As shown in Table 2, the average linear expansion coefficient in Samples 11 to 14 which are conventional austenitic heat resistant steels is 18 × 10 ⁻⁶ / K or more. On the other hand, in sample 1 to sample 10, the creep rupture strength is comparable to that of sample 11 to sample 14, and the average linear expansion coefficient is 18 × 10 ⁻⁶ / K or less. That is, in the samples 1 to 10, the linear expansion coefficient is reduced while maintaining the high temperature strength of the conventional austenitic heat resistant steel.

  According to the embodiment described above, it is possible to reduce the linear expansion coefficient while maintaining high temperature strength.

  Although several embodiments of the present invention have been described, these embodiments are presented by way of example and are not intended to limit the scope of the invention. These novel embodiments can be implemented in various other forms, and various omissions, replacements, and changes can be made without departing from the scope of the invention.

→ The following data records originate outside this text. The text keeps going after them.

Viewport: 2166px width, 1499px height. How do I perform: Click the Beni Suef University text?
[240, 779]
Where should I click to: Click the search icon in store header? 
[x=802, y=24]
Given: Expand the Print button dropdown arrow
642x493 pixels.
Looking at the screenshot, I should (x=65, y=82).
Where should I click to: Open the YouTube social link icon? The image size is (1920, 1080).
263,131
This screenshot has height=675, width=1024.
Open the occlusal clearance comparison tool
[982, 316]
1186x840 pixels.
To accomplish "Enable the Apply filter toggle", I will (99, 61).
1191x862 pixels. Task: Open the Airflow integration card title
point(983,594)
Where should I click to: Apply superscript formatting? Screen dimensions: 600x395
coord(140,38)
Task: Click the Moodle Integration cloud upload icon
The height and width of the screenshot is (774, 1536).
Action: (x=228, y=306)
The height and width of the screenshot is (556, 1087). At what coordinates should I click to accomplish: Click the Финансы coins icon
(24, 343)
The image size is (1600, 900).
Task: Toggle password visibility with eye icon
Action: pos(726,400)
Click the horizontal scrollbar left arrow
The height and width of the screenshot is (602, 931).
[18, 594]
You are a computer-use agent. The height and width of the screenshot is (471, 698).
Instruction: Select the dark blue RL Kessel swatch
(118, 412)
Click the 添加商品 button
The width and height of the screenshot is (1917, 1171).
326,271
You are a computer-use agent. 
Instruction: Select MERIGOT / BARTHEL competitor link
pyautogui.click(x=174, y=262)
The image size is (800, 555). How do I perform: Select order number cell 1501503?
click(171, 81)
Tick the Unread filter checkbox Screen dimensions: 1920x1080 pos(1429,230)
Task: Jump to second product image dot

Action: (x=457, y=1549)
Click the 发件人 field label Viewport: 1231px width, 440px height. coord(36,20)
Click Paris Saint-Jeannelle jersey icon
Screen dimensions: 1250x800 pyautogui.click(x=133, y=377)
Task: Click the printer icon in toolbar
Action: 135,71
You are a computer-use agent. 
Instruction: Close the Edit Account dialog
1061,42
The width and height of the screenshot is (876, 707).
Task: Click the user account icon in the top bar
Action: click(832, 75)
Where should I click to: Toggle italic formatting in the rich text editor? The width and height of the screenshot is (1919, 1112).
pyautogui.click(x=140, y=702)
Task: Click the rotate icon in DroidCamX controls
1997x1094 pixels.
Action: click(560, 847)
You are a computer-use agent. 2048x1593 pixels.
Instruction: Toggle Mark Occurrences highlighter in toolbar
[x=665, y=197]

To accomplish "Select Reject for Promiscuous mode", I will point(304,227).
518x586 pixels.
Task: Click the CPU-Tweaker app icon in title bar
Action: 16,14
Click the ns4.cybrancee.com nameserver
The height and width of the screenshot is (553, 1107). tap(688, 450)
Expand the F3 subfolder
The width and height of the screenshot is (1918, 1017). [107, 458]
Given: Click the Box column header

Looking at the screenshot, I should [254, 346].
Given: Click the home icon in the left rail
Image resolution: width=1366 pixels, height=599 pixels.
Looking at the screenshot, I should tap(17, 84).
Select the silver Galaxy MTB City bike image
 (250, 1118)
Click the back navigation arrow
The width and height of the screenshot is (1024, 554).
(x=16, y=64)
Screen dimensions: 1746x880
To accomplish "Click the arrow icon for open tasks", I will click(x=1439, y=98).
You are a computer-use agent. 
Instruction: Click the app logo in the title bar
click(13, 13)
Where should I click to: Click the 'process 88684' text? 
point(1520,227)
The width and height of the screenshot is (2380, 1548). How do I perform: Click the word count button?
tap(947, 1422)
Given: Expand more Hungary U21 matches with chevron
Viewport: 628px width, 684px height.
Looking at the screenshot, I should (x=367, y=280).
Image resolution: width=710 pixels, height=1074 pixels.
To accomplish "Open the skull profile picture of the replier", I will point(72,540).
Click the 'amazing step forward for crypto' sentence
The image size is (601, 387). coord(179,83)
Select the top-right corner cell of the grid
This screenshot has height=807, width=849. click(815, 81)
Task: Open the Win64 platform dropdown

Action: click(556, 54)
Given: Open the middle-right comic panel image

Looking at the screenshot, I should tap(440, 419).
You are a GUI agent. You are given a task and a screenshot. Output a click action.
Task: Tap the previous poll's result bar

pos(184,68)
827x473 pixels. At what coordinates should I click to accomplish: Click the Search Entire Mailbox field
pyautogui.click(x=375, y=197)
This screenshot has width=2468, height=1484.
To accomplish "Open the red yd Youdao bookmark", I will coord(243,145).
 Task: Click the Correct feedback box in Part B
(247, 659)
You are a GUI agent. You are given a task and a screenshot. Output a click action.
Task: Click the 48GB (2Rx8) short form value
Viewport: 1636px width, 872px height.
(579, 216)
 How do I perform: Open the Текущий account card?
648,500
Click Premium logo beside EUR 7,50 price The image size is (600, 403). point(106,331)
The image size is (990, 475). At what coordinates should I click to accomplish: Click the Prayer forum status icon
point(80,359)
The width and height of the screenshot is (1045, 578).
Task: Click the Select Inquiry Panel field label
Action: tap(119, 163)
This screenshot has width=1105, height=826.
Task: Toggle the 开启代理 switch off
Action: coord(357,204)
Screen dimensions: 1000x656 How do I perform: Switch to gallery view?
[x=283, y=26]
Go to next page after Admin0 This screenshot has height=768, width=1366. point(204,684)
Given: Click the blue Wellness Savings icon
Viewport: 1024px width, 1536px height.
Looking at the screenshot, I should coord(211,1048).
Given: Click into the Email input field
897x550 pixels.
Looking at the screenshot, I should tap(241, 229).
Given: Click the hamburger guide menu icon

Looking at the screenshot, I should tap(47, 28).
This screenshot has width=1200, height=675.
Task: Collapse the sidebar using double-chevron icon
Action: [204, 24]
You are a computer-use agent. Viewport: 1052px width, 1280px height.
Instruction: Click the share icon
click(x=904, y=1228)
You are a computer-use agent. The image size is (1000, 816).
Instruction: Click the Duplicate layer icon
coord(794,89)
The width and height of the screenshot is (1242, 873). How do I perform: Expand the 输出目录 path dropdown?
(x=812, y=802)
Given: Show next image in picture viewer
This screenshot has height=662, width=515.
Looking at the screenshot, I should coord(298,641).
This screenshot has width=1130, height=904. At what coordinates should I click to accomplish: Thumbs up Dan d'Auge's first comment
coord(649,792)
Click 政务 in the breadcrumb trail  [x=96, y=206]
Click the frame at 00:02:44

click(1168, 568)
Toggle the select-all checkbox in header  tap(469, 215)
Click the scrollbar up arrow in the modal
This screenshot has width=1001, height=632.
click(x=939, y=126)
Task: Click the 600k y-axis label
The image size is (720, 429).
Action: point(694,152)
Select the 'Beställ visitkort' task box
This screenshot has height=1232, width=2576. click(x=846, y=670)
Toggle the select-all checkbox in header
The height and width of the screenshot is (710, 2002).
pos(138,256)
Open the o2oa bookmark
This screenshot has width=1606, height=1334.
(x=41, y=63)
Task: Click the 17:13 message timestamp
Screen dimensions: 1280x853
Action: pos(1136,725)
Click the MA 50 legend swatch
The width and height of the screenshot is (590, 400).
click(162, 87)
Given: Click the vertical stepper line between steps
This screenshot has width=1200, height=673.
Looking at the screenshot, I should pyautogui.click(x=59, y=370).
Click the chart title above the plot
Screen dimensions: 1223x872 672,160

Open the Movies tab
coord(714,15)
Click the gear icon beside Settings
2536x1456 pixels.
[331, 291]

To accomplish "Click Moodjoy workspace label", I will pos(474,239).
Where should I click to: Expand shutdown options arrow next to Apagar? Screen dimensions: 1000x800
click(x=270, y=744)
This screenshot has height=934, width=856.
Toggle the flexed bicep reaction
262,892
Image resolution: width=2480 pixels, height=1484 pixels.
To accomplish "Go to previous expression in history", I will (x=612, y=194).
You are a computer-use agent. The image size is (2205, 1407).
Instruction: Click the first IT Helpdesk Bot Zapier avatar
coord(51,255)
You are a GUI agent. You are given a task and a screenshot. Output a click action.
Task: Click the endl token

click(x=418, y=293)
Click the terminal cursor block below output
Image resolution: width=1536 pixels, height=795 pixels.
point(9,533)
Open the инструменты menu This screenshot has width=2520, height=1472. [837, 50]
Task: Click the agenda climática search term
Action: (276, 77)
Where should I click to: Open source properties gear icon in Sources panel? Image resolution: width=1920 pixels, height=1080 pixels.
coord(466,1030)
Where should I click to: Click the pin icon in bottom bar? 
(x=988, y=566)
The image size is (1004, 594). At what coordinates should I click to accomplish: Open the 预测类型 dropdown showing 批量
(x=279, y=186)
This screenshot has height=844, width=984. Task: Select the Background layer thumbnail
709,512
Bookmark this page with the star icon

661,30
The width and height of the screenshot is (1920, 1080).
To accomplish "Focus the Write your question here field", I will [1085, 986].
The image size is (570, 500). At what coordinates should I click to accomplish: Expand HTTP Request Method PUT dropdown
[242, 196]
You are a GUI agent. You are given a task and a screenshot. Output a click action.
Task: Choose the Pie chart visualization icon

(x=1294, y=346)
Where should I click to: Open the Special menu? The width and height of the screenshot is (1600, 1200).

These embodiments and modifications thereof are included in the scope and gist of the invention, and are included in the invention described in the claims and the equivalents thereof.

Claims (5)

  By mass, Ni: 24-40%, Cr: 5-13%, Co: 0.1-12%, Nb: 0.1-5%, V: 1-14%, Ti: 1.9-2. 35%, Al: 0.35 to 2%, B: 0.001 to 0.01%, C: 0.001 to 0.1%, the balance being Fe and inevitable impurities Austenitic heat-resistant steel.   2. The austenitic heat-resistant steel according to claim 1, which contains 2 to 10% of V by mass.   The austenitic heat-resistant steel according to claim 1, which contains 0.01 to 0.1% of C by mass. The austenitic heat-resistant steel according to any one of claims 1 to 3, wherein an average linear expansion coefficient at a temperature from room temperature to 700 ° C is 18 × 10 ^-6 / K or less.   A turbine part, wherein at least a predetermined portion is produced using the austenitic heat-resistant steel according to any one of claims 1 to 4.